┏━━
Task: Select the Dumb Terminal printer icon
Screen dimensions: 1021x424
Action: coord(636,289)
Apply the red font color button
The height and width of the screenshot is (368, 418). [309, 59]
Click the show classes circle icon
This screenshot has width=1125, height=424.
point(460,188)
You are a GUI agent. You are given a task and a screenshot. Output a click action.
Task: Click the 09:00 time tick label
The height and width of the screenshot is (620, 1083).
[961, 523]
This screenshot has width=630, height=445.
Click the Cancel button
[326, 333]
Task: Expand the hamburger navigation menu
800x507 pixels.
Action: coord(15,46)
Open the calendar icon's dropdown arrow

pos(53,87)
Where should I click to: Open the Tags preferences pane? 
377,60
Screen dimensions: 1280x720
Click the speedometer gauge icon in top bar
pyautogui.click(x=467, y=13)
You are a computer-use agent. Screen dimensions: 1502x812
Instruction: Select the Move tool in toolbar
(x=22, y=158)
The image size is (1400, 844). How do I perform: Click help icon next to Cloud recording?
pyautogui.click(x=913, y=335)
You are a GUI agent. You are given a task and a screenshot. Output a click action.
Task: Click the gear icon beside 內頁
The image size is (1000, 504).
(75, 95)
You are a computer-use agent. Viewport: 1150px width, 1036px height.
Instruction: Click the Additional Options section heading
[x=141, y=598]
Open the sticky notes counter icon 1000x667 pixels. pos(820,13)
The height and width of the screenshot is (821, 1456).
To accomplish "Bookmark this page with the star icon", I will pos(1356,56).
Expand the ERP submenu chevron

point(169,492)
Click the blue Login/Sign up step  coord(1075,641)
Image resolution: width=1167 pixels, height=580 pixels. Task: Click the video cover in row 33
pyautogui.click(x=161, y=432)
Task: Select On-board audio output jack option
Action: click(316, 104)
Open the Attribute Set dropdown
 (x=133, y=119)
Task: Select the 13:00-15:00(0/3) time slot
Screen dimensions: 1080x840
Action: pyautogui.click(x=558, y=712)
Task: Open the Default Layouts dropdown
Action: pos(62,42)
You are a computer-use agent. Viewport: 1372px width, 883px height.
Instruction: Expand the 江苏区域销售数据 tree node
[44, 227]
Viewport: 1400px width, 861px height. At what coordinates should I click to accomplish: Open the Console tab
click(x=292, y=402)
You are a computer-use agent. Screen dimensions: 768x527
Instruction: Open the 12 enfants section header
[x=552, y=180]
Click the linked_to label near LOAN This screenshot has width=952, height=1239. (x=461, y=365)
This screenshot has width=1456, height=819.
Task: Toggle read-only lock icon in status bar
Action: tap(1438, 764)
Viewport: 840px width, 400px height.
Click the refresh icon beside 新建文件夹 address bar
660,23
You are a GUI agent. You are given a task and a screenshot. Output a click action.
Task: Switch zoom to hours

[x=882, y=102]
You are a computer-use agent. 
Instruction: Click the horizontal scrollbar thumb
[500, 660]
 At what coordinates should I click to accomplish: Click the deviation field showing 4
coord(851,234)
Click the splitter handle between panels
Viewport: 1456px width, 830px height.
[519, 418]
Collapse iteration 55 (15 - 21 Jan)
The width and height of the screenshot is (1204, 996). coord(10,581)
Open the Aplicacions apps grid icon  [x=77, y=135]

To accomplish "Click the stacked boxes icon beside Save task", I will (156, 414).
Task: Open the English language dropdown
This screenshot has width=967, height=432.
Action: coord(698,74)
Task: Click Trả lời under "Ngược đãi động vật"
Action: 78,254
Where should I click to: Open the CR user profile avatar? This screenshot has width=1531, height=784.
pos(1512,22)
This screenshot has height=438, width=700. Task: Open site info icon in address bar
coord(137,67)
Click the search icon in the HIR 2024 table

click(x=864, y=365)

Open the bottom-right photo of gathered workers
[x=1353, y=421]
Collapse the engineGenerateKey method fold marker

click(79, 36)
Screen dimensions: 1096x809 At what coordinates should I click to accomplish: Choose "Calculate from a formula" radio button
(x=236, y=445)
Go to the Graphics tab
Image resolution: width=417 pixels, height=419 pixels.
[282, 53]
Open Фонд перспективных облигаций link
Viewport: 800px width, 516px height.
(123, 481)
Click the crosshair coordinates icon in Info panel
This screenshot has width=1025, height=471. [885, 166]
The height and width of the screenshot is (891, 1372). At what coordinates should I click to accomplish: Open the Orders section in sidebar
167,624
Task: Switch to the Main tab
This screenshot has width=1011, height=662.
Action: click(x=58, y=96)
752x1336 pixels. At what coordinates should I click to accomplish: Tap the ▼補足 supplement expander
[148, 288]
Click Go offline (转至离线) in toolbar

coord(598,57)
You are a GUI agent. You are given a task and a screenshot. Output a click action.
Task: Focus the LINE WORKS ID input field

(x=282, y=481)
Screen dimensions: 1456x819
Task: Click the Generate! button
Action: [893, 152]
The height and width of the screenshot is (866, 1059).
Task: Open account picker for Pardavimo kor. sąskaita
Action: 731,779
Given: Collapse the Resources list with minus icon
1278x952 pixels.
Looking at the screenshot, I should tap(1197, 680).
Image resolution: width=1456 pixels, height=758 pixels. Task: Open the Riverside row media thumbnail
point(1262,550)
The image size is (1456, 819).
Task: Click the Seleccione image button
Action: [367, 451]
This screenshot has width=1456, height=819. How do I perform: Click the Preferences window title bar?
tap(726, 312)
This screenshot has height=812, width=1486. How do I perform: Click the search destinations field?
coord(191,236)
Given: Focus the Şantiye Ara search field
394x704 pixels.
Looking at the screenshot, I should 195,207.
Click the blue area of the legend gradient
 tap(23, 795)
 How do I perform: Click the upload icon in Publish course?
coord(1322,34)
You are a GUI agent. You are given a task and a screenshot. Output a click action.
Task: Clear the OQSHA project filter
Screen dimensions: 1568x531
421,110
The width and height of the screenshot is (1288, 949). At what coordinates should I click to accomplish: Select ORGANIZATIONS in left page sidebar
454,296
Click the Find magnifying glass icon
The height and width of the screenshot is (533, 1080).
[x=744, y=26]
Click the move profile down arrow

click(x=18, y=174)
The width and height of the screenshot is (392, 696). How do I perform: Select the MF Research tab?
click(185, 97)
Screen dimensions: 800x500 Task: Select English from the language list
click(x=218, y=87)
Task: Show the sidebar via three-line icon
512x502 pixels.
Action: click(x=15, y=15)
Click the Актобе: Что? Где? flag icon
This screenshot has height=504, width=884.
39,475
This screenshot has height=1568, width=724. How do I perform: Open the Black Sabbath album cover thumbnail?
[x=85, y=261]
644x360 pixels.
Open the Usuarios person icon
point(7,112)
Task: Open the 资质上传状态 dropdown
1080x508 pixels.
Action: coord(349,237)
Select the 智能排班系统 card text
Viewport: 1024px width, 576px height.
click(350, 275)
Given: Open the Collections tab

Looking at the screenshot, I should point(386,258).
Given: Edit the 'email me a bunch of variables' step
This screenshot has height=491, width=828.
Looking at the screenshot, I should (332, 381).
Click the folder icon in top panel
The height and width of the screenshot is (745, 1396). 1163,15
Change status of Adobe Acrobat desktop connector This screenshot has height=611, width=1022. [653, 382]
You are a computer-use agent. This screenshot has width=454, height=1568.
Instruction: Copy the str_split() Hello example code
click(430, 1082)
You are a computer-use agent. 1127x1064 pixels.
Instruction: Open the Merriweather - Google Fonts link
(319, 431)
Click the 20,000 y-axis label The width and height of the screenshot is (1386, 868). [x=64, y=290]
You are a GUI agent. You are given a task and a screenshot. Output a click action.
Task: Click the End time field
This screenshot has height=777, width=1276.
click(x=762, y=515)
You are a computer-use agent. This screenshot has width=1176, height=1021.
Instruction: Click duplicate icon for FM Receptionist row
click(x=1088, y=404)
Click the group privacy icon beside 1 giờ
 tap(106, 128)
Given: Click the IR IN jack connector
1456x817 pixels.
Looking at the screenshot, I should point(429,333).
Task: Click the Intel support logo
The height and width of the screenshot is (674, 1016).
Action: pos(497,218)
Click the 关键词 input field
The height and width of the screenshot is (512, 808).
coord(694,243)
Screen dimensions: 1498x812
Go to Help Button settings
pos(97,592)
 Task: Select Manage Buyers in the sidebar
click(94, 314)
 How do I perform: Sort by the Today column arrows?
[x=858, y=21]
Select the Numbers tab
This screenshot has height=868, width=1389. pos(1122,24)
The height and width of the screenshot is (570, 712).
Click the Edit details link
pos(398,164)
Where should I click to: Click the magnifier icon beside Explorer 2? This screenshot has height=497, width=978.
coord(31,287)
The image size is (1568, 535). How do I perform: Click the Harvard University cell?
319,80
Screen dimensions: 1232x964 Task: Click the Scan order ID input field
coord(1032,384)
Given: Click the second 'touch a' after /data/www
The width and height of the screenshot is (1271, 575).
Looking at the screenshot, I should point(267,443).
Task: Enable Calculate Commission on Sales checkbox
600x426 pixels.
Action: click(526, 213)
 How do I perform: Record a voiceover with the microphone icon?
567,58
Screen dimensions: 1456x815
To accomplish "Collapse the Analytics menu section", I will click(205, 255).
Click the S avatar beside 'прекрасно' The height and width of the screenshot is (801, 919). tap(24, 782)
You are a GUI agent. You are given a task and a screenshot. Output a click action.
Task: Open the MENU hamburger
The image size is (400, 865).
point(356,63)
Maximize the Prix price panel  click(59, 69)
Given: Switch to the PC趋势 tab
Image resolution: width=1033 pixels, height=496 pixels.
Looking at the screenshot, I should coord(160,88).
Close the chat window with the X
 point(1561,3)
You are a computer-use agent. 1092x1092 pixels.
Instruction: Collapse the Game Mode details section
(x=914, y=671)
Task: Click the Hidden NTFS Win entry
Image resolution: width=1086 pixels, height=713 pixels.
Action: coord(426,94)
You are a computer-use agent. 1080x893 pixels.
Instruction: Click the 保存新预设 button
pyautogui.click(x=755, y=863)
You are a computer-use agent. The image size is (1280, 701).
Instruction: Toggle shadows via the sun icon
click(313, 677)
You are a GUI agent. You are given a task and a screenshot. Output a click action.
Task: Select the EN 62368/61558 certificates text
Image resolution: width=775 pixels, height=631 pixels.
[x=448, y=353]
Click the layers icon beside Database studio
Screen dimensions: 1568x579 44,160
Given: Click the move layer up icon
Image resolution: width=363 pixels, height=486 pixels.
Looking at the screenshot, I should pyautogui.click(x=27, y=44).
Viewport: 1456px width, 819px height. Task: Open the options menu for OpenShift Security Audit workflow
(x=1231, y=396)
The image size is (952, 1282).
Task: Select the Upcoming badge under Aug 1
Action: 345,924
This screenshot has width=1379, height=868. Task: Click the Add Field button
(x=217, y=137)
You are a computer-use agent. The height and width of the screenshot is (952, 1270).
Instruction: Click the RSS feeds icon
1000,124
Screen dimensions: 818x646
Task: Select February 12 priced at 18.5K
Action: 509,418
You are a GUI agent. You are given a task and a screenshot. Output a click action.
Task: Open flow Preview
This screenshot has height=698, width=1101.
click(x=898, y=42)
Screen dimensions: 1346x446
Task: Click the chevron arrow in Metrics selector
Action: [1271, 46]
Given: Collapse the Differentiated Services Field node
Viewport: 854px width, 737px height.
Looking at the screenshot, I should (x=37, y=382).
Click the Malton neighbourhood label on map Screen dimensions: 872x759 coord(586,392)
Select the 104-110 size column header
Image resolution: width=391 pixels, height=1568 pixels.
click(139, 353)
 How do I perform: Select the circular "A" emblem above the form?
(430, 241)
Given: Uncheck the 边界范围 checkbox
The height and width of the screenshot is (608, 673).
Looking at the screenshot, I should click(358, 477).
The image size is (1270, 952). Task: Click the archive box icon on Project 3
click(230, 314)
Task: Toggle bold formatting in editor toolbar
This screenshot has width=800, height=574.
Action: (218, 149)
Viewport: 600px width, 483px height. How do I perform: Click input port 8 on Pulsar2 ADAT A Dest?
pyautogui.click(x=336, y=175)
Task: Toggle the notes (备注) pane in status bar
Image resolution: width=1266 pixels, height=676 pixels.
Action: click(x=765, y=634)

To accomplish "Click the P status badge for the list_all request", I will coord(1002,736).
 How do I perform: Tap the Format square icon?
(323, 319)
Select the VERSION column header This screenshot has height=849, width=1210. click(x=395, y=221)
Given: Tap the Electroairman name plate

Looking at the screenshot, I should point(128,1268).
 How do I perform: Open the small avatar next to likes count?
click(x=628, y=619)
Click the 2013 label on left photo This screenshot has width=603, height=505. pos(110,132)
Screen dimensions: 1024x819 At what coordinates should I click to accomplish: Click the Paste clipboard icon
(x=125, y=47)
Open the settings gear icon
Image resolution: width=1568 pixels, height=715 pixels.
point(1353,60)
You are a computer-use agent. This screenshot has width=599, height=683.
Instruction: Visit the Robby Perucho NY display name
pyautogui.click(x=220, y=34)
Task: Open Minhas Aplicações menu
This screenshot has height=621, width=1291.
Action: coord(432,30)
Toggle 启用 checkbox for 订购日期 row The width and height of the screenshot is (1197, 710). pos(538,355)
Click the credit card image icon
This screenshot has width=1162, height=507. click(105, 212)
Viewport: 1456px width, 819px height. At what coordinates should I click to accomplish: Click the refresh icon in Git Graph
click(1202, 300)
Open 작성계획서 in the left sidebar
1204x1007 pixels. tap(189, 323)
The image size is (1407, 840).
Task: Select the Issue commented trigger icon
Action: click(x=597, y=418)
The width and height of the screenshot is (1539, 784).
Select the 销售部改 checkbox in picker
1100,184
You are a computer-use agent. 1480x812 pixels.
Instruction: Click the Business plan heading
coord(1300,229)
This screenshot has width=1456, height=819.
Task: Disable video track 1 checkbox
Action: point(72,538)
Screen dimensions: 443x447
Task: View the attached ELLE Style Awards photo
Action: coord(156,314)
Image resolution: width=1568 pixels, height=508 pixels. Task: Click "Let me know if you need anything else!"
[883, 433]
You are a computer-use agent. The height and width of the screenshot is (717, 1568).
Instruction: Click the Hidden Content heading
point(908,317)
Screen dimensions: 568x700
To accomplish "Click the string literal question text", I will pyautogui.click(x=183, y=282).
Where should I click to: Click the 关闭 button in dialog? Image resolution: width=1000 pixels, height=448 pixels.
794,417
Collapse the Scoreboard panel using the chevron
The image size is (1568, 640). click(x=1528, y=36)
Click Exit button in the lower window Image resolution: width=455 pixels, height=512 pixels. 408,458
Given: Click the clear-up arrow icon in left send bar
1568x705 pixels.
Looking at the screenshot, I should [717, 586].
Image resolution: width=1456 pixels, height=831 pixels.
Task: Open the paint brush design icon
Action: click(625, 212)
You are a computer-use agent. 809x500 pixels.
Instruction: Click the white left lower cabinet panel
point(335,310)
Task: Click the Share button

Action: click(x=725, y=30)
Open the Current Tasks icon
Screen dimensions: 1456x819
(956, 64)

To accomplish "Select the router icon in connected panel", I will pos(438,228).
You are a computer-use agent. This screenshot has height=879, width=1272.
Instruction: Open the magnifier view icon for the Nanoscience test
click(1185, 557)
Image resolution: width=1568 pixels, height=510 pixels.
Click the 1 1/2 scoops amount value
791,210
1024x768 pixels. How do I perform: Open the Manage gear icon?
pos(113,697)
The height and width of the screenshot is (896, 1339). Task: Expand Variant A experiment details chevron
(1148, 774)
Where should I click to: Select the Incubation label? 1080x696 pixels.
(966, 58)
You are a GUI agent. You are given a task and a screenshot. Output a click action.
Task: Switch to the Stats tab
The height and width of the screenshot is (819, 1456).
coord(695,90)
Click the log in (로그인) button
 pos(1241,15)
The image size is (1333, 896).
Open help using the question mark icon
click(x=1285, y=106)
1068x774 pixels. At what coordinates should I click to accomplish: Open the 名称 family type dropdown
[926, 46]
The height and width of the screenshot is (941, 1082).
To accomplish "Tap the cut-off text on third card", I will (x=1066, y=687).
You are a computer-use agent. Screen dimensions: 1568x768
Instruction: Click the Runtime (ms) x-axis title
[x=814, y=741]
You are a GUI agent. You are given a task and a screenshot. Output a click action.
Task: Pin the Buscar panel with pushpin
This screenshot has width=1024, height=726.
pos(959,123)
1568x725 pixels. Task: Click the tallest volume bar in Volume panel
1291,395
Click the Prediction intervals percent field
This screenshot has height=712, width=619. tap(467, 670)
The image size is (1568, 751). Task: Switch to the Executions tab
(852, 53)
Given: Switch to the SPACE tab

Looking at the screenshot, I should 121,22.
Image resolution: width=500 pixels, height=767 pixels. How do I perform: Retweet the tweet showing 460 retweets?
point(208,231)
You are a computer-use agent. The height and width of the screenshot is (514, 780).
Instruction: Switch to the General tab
┗━━
### TASK REQUIREMENTS
Rewrite the part of the listing that opens with the line containing "I will pos(438,228)." and closes with the line containing "click(x=1285, y=106)", both lines included. Keep every line, adding 59 to each x and y click coordinate and leaving all other text unchanged.

### SOLUTION FOR THIS PROBLEM
To accomplish "Select the router icon in connected panel", I will pos(497,287).
You are a computer-use agent. This screenshot has height=879, width=1272.
Instruction: Open the magnifier view icon for the Nanoscience test
click(1244, 616)
Image resolution: width=1568 pixels, height=510 pixels.
Click the 1 1/2 scoops amount value
850,269
1024x768 pixels. How do I perform: Open the Manage gear icon?
pos(172,756)
The height and width of the screenshot is (896, 1339). Task: Expand Variant A experiment details chevron
(1207, 833)
Where should I click to: Select the Incubation label? 1080x696 pixels.
(1025, 117)
You are a GUI agent. You are given a task and a screenshot. Output a click action.
Task: Switch to the Stats tab
The height and width of the screenshot is (819, 1456).
coord(754,149)
Click the log in (로그인) button
 pos(1300,74)
The image size is (1333, 896).
Open help using the question mark icon
click(x=1344, y=165)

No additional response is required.